The most striking example from Florida concerns the 2000 presidential election. If even 1 percent of Florida’s 600,000 ex-felons—the figure at that time—had voted, their likely 70 percent support of Democrats—the figure found by academics who analyze the partisan implications—then Al Gore would have been president, not George W. Bush. Since then, Florida’s population and political impact has only grown. It now has 29 Electoral College votes—the same as New York—making it the third highest in the country. In Kentucky, had 75,000 disenfranchised felons in 1984 been able to vote in a U.S. Senate race, then Mitch McConnell, the current Senate Majority Leader, would have almost certainly lost to the Democrat—who McConnell narrowly beat by almost 5,300 votes.

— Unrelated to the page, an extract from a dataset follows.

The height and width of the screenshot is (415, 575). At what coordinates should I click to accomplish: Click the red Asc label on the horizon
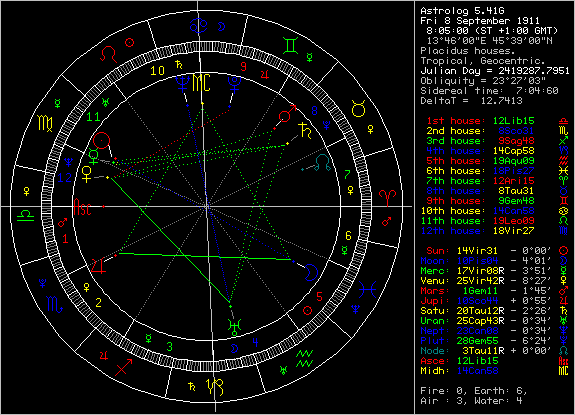pos(82,208)
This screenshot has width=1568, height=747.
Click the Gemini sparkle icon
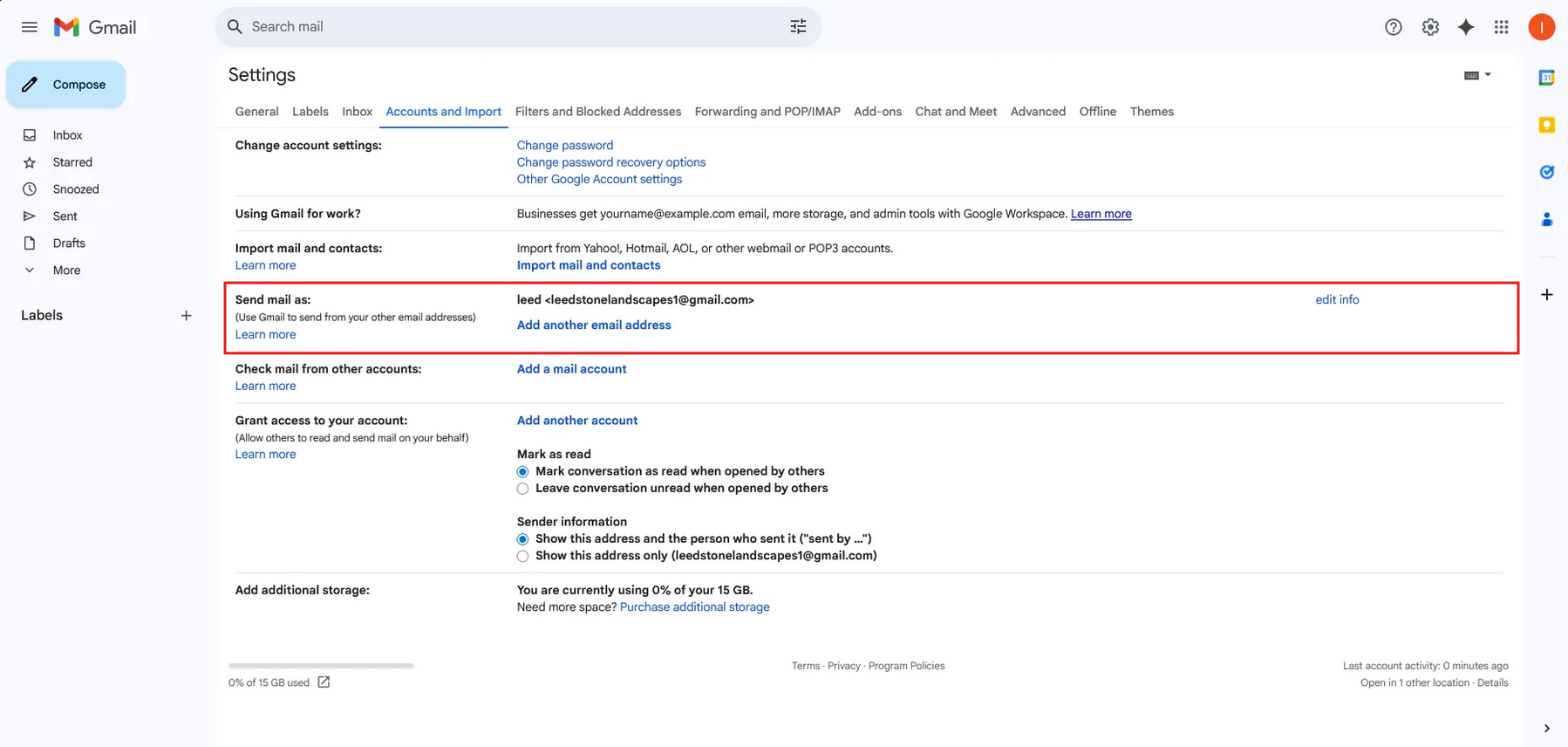[1466, 27]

Inside Florida, ex-felon disenfranchisement continues to undermine communities of color and the poor. If between 15 percent and 25 percent of the former felon population voted in non-presidential years, as academics have found in other states, then it’s arguable the make up of its state Legislature would be different—and not abruptly adjourning, as it did last week, during a debate on whether to expand Medicaid, the state-run health plan, to an estimated 764,000 low-income people.

It’s arguable that other ballot initiatives, like a 2014 measure legalizing medical marijuana, would have gotten 60 percent of the vote that it needed to passed. In other words, when it comes to many needed reforms, felon re-enfranchisement can be a key to changing the political complexion and agenda in state and national politics.

One might think that awareness would motivate the Florida Democratic Party, and other progressive groups, to work to get the ballot measure on the fall 2016 ballot. The FDP did not respond to AlterNet’s request for a comment on its position.

“When you think of the impact of state initiatives, most are confined to the borders of that state,” Meade said. “This is unlike a typical state initiative, because its impact would transcend the state of Florida. Because of that we deserve more attention and more support in building this campaign so we can be viable in 2016.”